The Company’s investment objectives are:

Preferred Shares:

  1. to provide holders of the Preferred Shares with fixed, cumulative preferential monthly cash dividends currently in the amount of 5.50% annually, to be set by the Board of Directors annually subject to a minimum of 5.25% until 2020; and
  2. on or about the termination date, currently December 1, 2020 (subject to further 5 year extensions thereafter), to pay the holders of the Preferred Shares $10.00 per Preferred Share.

Class A Shares:

  1. to provide holders of the Class A Shares with regular monthly cash dividends in an amount to be determined by the Board of the Directors; and
  2. to permit holders to participate in all growth in the net asset value of the Company above $10 per Unit, by paying holders on or about the termination date of December 1, 2020 (subject to further 5 year extensions thereafter) such amounts as remain in the Company after paying $10 per Preferred Share.

The sales period of the Exchange Offer will end at 5:00 p.m. EST on April 16, 2018. The Exchange Offer is expected to close on or about April 24, 2018 and is subject to certain closing conditions including approval by the TSX.

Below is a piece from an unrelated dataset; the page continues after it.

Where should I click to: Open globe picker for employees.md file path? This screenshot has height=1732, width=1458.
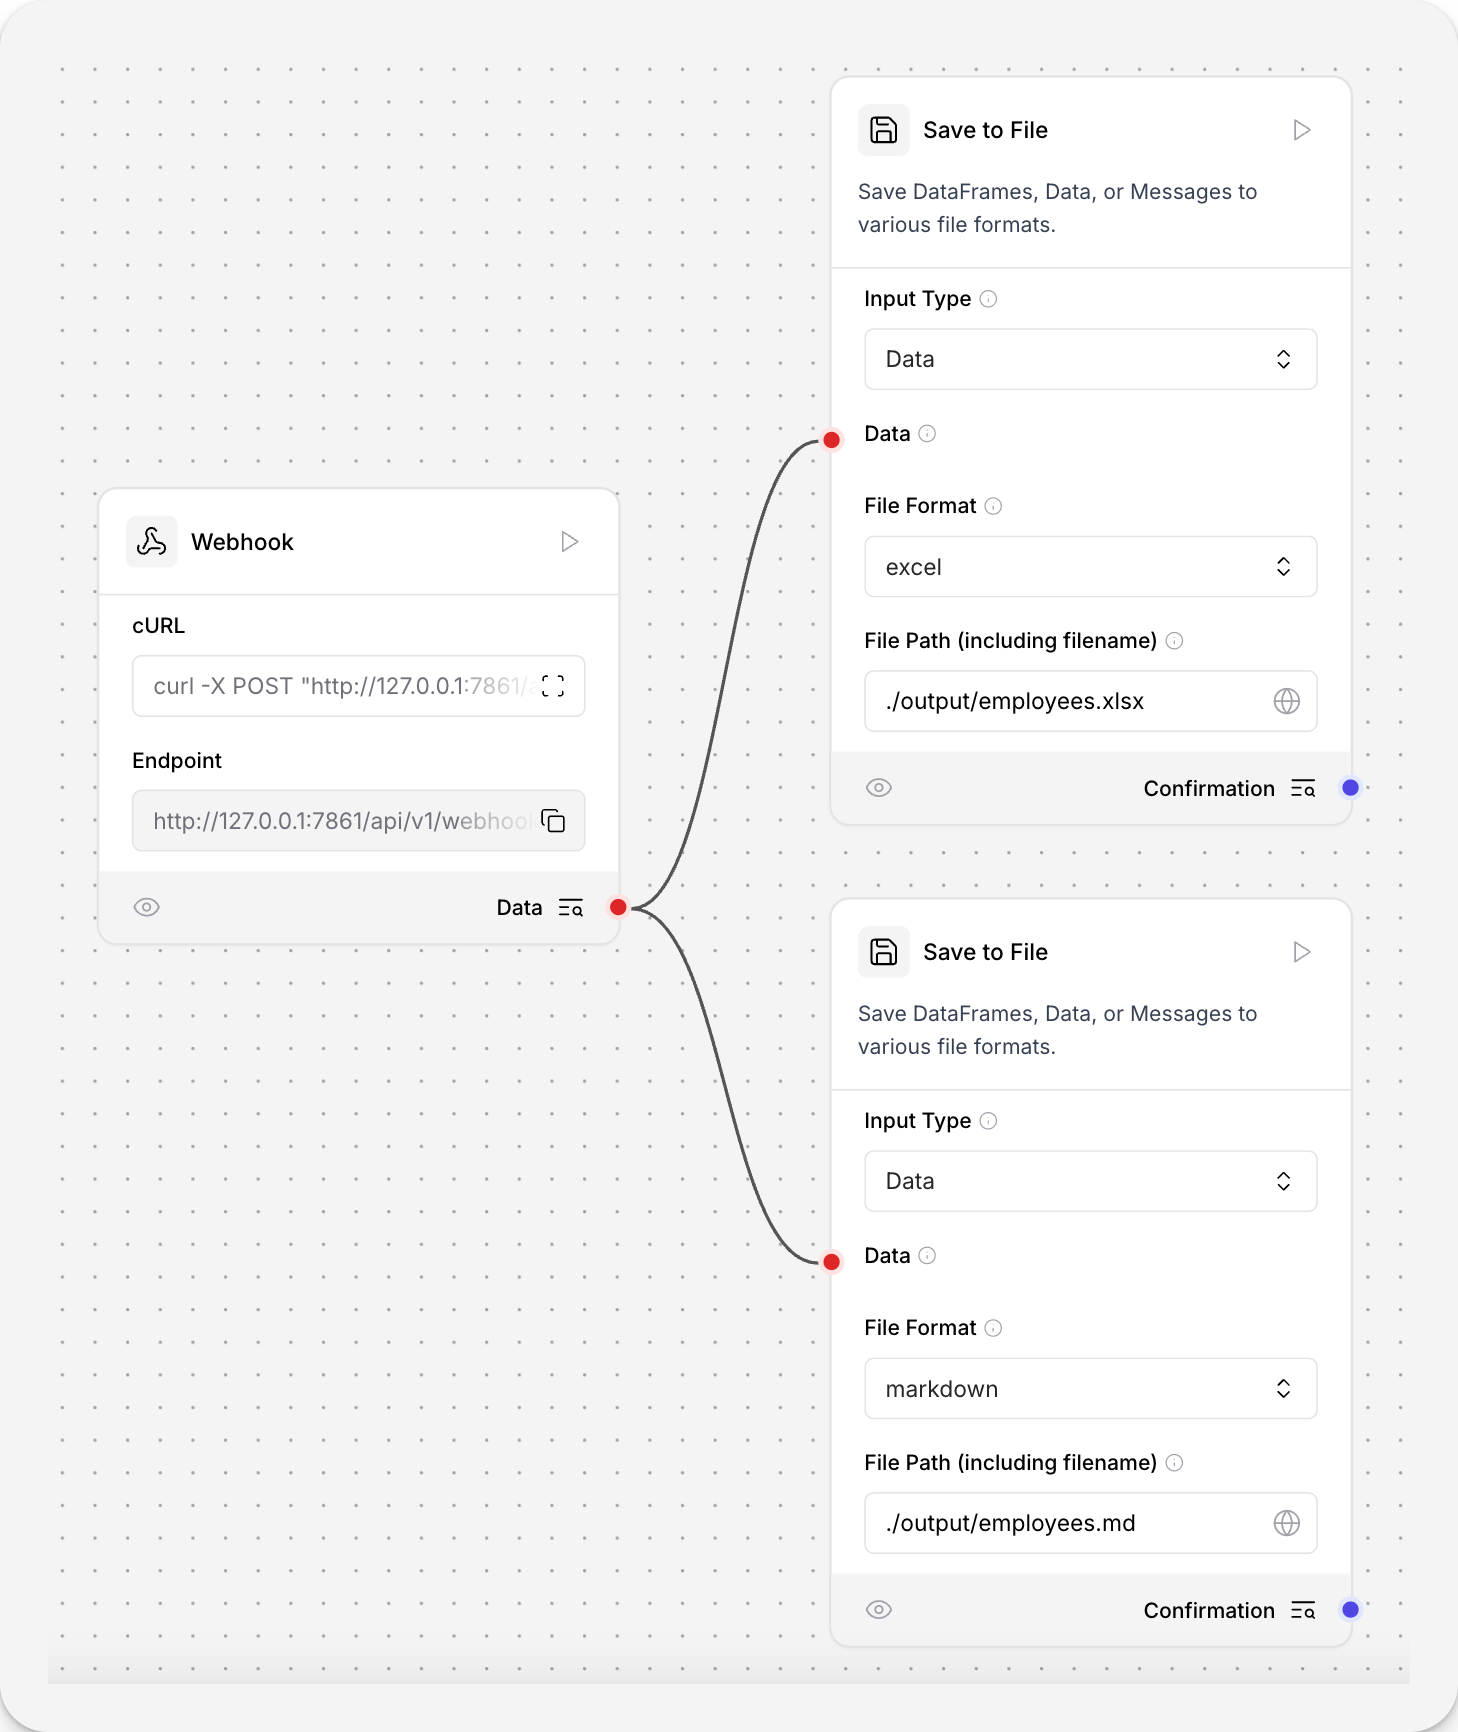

The sales period for the offering of Preferred Shares will end at 9:00 a.m. EST on April 24, 2018. The offering of Preferred Shares is expected to close on or about April 30, 2018. The offering is subject to certain closing conditions including approval by the TSX.

A prospectus supplement to the Company’s short form base shelf prospectus dated November 2, 2017 containing important detailed information about the Preferred Shares and the Class A Shares being offered will be filed with securities commissions or similar authorities in all provinces of Canada. Copies of the prospectus supplement and the short form base shelf prospectus may be obtained from your registered financial advisor using the contact information for such advisor, or from representatives of the agents listed above. There will not be any sale or any acceptance of an offer to buy the securities being offered until the prospectus supplement has been filed with the Securities Commissions or similar authorities in each of the provinces of Canada.